START Document segment
It is critical to promote the necessary environments for a IdM implementation. These are required for testing and patching and for integrating each individual system to which access will be granted.
In a federated architecture working with 3rd parties then for each third party a set of test & contract agreement environments will be needed
If the architecture is a partial migration then environments may need to be consolidated
As the IdM system is a security component it is recommended to introduce good deployment policies at this stage, for example separation of package naming and deployment.
Phase F: Information Systems Architecture & Technology Architecture: Security Policies
Security risks must have been identified and the responsibility for the identity management system must be agreed early
If the solution is a migration project then the legacy security policy from implementation must be compared with the organisation’s policies and the ambition for secured systems
Conclusion: Is TOGAF a suitable Enterprise Architecture model for something as generic and security conscious as identity management At an organisational level an identity management programme is normally initiated to provide a business enablement capability (e.g. SSO or Federation), a legal requirement (e.g. Healthcare) and / or a security capability (e.g. reduced DDoS exposure). At a national / government level an identity management projects vary in scope and identity ownership architecture. Austria’s Zentrales Melderegister (ZMR) or Denmark’s Det Centrale Personregister are examples of identity owning identity management projects working to enable access to eGovernment services. The UK Cabinet Office’s Identity Assurance programme has the same goals but externalises the identity lifecycle to trusted identity providers. Furthermore some programmes such as the UK land registry are not immediately concerned with individual identity but have a strong identity management capability encapsulated within a larger data structure. For both organisational & governmental IdM deployments the TOGAF ADM model can be applied. The TOGAF ADM model is designed to provide an organisational enterprise architecture capability. However TOGAF ADM can be applied to just IdM because Identity Management is a sufficiently complex area and the number trusted identity providers increases. The ADM is suitable for an Identity Management programme but overall enterprise architecture should be applied to all organisational data & security capabilities.
END Document segment
START Dataset content
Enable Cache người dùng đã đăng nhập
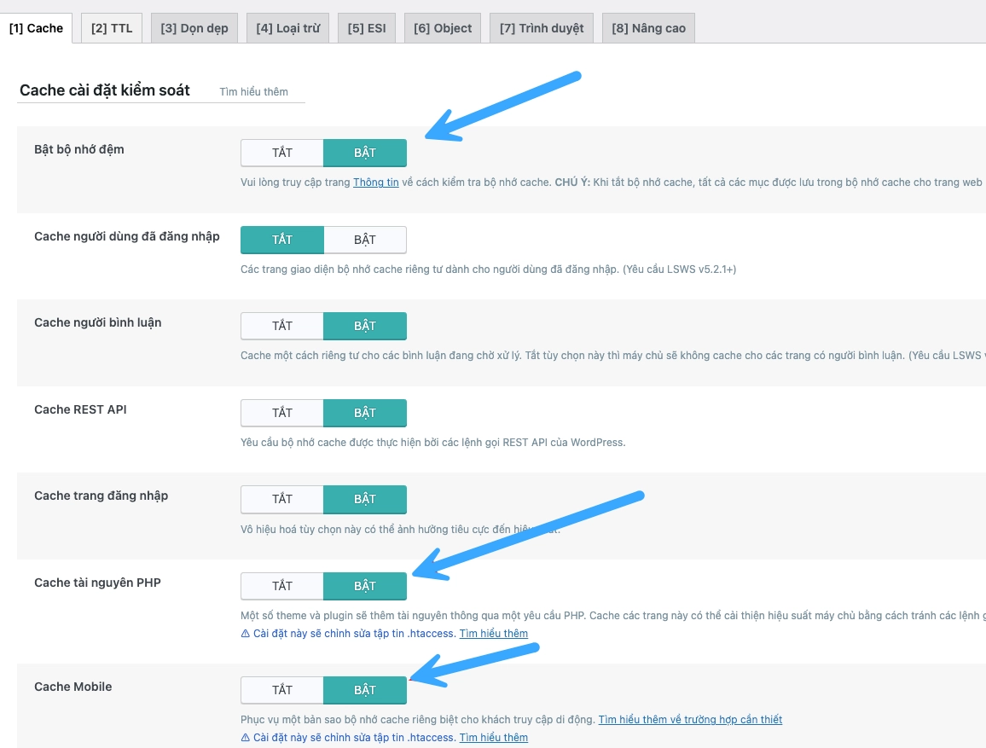click(x=364, y=239)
END Dataset content
**What to work on**.
A. Put this sentence from the identity management text into Spanish: "The TOGAF ADM model is designed to provide an organisational enterprise architecture capability."
B. Carry on the text about applying TOGAF to identity management, starting after its final sentence.
The material above is separate from the text on identity management.

**Answers to the exercises**.
A. El modelo TOGAF ADM está diseñado para proporcionar una capacidad de arquitectura empresarial organizacional.

B.
This article is how I would deliver an Identity Management architecture and implementation in accordance with the Open Group’s TOGAF architecture development method. This post is based on my personal experience as a digital enterprise architect and as a solution architect implementing indenting management, master data management and security systems. I intend this to be part of a series on applying TOGAF and using IdM as an example. In this first post I will only describe the functional capability necessary for an IdM system and will focus on the TOGAF definitions for stakeholder, concern, view and viewpoint.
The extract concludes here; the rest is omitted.